== Records provided

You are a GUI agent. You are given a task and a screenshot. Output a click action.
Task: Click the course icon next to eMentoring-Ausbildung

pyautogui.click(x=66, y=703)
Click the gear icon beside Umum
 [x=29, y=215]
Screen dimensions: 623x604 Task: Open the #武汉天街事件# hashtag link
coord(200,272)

====
== Records provided

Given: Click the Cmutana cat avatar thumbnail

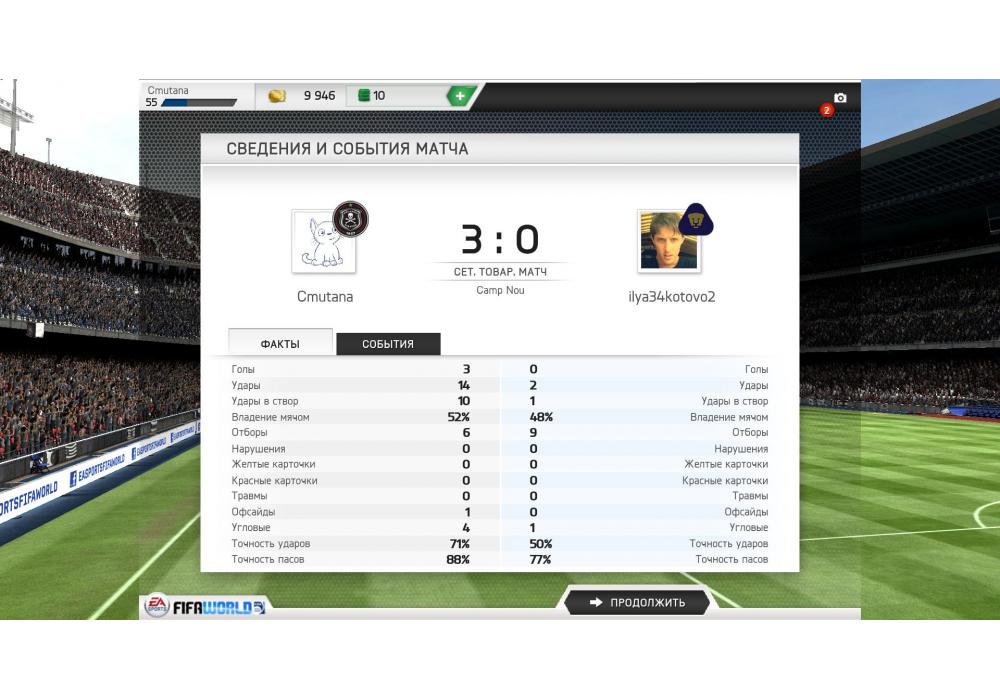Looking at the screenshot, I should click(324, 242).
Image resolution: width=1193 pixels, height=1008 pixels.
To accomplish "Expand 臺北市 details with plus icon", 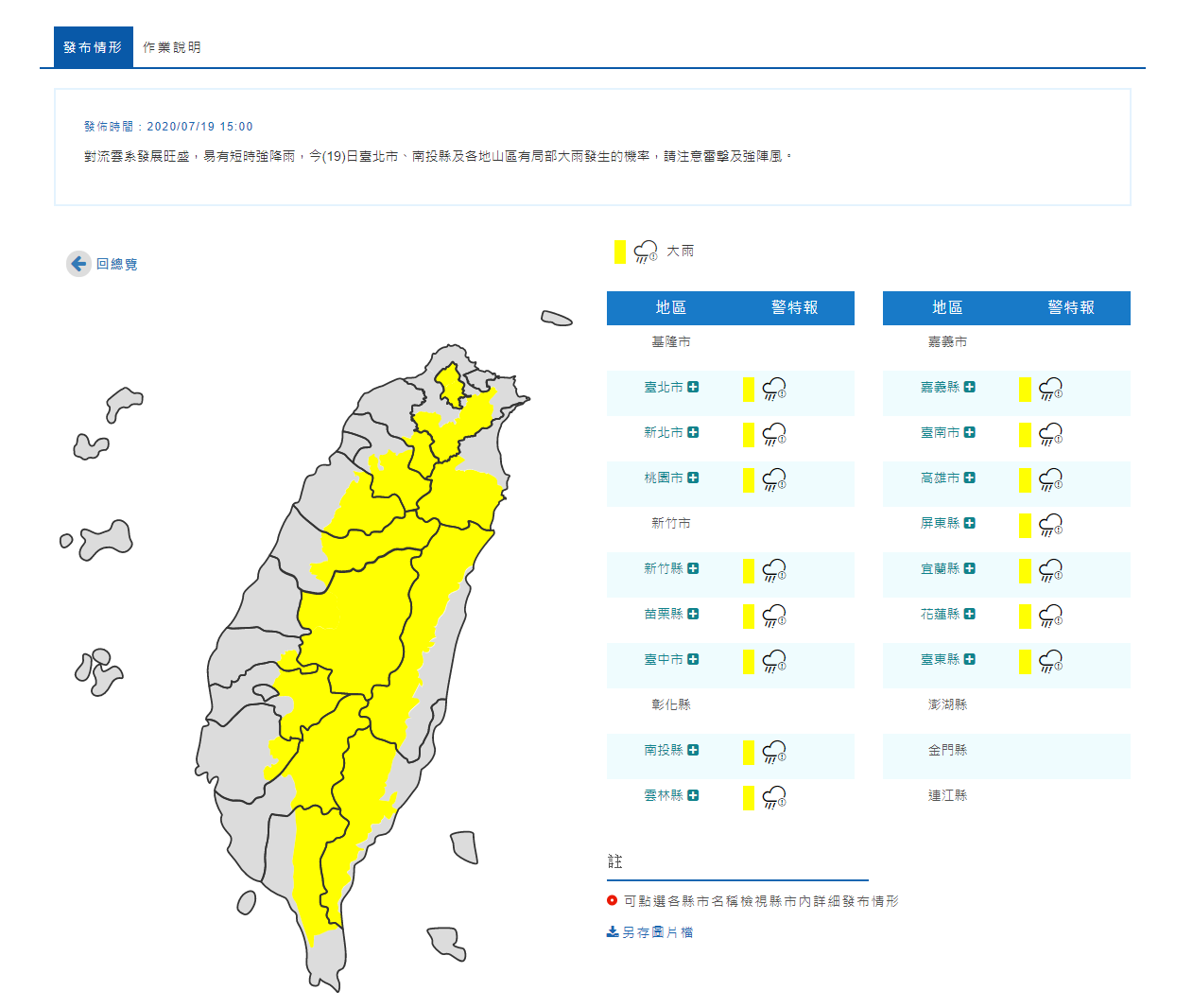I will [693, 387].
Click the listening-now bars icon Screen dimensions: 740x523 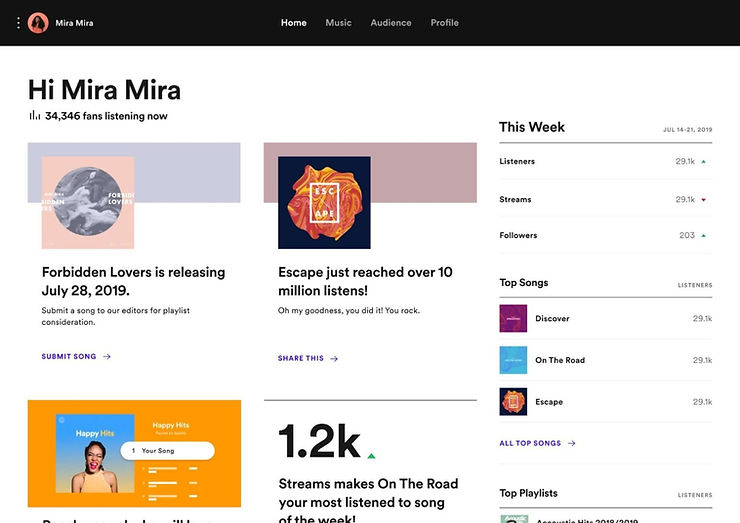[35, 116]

====
== Records provided

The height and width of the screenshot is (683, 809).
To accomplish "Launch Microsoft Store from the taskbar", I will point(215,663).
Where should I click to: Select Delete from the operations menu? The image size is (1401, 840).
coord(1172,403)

====

Task brief: Copy out the entries between the line holding "Click the gear icon beside Umum" and the line holding "coord(200,272)", inclusive, reproducing each line without any change.

Reply:
Click the gear icon beside Umum
 [x=29, y=215]
Screen dimensions: 623x604 Task: Open the #武汉天街事件# hashtag link
coord(200,272)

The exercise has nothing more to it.